▼▼▼

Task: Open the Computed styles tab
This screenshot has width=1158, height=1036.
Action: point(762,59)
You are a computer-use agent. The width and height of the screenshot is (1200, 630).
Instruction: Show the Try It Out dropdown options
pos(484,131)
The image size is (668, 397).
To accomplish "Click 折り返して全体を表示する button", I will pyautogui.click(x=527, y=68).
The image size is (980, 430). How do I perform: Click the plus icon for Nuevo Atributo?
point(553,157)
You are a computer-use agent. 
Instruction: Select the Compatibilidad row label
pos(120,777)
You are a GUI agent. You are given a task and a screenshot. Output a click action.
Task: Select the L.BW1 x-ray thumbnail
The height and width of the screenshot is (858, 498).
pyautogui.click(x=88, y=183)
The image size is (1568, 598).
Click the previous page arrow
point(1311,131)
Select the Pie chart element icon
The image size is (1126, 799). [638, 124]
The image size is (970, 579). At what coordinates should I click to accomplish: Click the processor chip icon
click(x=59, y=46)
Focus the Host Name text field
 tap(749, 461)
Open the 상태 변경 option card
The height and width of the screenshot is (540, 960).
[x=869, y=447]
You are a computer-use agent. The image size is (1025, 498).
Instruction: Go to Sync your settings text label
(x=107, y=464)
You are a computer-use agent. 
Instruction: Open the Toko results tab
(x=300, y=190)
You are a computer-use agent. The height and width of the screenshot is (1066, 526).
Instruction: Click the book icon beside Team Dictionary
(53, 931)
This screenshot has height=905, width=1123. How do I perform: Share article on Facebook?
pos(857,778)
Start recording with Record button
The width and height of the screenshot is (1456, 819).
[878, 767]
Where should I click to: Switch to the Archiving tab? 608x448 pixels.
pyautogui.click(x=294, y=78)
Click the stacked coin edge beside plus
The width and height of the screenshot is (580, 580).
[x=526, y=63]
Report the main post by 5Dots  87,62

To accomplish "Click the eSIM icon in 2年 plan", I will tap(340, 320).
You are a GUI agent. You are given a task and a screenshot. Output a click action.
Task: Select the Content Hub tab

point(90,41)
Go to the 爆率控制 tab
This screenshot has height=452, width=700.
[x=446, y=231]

▲▲▲

**Directions:**
Exactly the lines from the one containing "The width and height of the screenshot is (580, 580)." to the final line of the data, both included, should be printed, and nothing more.

**Result of this exercise:**
The width and height of the screenshot is (580, 580).
[x=526, y=63]
Report the main post by 5Dots  87,62

To accomplish "Click the eSIM icon in 2年 plan", I will tap(340, 320).
You are a GUI agent. You are given a task and a screenshot. Output a click action.
Task: Select the Content Hub tab

point(90,41)
Go to the 爆率控制 tab
This screenshot has height=452, width=700.
[x=446, y=231]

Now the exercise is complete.